History of Mother's Day

Mother's Day in the United States was first proclaimed in 1870 in Boston by
Julia Ward Howe, and Howe called for it to be observed each year nationally
in 1872. As originally envisioned, Howe's "Mother's Day" was a call for
Pacifism and disarmament by women. Early "Mother's Day" was mostly marked by
women's peace groups. A common early activity was the meeting of groups of
mothers whose sons had fought or died on opposite sides of the American
Civil War.

In 1907 Mother's Day was first celebrated in a small private way by Anna
Jarvis in Grafton, West Virginia, to commemorate the anniversary of her
mother's death two years earlier on May 9, 1905. Jarvis's mother, also named
Anna Jarvis, had been active in Mother's Day campaigns for peace and
worker's safety and health.

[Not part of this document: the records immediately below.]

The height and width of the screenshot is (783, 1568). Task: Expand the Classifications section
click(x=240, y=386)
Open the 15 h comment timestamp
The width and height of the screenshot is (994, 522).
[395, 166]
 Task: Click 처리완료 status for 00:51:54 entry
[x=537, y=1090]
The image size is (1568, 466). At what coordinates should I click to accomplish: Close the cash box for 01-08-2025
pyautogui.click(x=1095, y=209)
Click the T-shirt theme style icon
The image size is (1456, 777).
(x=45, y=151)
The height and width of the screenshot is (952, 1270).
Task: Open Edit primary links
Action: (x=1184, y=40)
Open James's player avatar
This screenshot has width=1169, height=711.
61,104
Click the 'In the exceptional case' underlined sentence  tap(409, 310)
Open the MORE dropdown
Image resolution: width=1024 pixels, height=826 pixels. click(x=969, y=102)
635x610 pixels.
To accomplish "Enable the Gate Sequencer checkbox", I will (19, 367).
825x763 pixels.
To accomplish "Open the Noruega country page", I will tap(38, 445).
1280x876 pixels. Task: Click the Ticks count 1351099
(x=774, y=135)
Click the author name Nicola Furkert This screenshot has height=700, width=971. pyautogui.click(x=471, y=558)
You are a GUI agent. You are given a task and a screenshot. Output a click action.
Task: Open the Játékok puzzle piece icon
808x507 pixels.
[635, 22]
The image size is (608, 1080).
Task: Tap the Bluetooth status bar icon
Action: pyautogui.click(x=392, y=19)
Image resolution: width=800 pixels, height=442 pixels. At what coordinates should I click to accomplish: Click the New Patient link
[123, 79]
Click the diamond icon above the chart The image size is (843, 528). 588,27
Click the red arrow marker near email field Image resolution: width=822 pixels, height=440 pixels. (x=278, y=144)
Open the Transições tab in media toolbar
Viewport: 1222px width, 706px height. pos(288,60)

The younger Jarvis launched a quest to get wider
recognition of Mother's Day. The celebration organized by Jarvis on May 10,
1908 involved 407 children with their mothers at the Andrew's Methodist
Church in Grafton. The following campaign to recognize Mother's Day was
financed by clothing merchant John Wanamaker. As the custom of Mother's Day
spread, the emphasis shifted from the pacificism and reform movements to a
general appreciation of mothers.

The first official recognition of the holiday was by West Virginia in 1910.
A proclamation designating the second Sunday in May as Mother's Day was
signed by U.S. president Woodrow Wilson on May 14, 1914.